Datadog Chaos Event
It creates an event for the datadog dashboard to highlight the chaos injection.
Infrastructure type
- Kubernetes
Use cases
Datadog Chaos Event action helps you:
- Create events in Datadog to mark chaos experiment execution
- Track chaos injection alongside application metrics and traces
- Enable correlation between chaos events and system behavior
- Enhance observability during resilience testing
- Integrate chaos engineering with existing Datadog monitoring workflows
- Facilitate incident analysis and post-mortem reviews
Overview
This action creates events in Datadog to mark the start and end of chaos experiments.
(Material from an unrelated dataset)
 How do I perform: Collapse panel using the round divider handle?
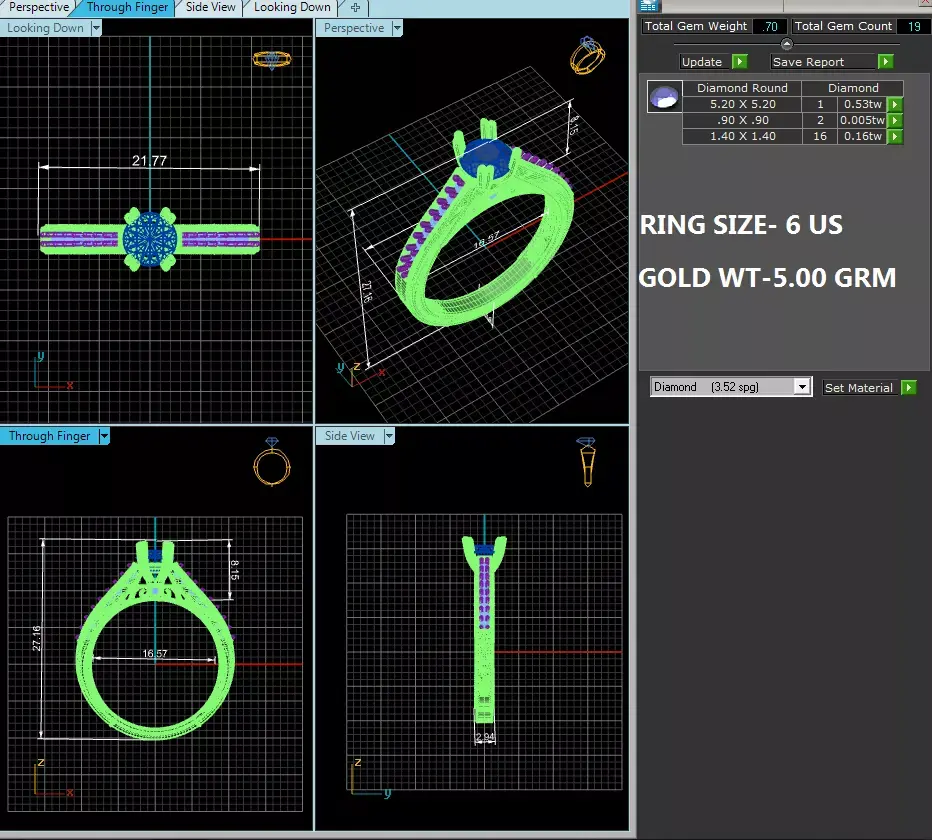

Events appear in the Datadog Events Explorer and can be overlaid on dashboards, making it easy to correlate chaos activities with system metrics, logs, and APM traces.
Action type
Custom Script Action
Prerequisites
- Datadog account with API access
- Datadog API key and Application key
- Kubernetes cluster with chaos infrastructure installed
- Network connectivity from chaos infrastructure to Datadog API endpoint
- Appropriate permissions to create events in Datadog
Action properties
Script details
The action executes a custom script that:
- Authenticates with Datadog API using the provided API key
- Creates an event at the specified point in the chaos experiment
- Tags events for filtering and correlation
- Supports different modes for event creation timing
Command and Arguments
Command: actions
Arguments:
-name datadog-chaos-event
Environment variables
| Variable | Description | Required | Default | Example |
|---|---|---|---|---|
DATADOG_URL | URL of the Datadog instance | Yes | - | https://api.datadoghq.com |
DATADOG_API_KEY | Datadog API key for authentication | Yes | - | xxxxxxxxxxxxxxxxxxxxxxxxxxxxxxxx |
DATADOG_EVENT_TITLE | Title of the event | Yes | - | Chaos Experiment: Pod Delete |
DATADOG_EVENT_TEXT | Text description of the chaos event | Yes | - | Deleting pods in production namespace |
MODE | Mode of operation for the event | No | start | start, end |
DATADOG_EVENT_TAGS | Comma-separated tags for the event | No | - | chaos,k8s,production,pod-delete |
DATADOG_EVENT_ALERT_TYPE | Alert type (error, warning, info, success) | No | info | warning, error, info, success |
Run properties
| Property | Description | Type | Default |
|---|---|---|---|
timeout | Maximum time to wait for the action to complete (e.g., 30s, 1m, 5m) | String | 30s |
interval | Time between action executions (e.g., 1s, 5s, 10s) | String | 1s |
iterations | Number of times the action should execute | Integer | 1 |
maxRetries | Number of retry attempts before marking the action as failed | Integer | 1 |
initialDelay | Initial delay before starting the action (e.g., 0s, 10s, 30s) | String | - |
Action definition
You can define this action in your chaos experiment as follows:
Basic event creation
action:
- name: "datadog-chaos-event-start"
type: "customScript"
customScript/inputs:
command: "actions"
args:
- "-name"
- "datadog-chaos-event"
env:
- name: DATADOG_URL
value: "https://api.datadoghq.com"
- name: DATADOG_API_KEY
valueFrom:
secretKeyRef:
name: datadog-secret
key: api-key
- name: DATADOG_EVENT_TITLE
value: "Chaos Experiment Started: Pod Delete"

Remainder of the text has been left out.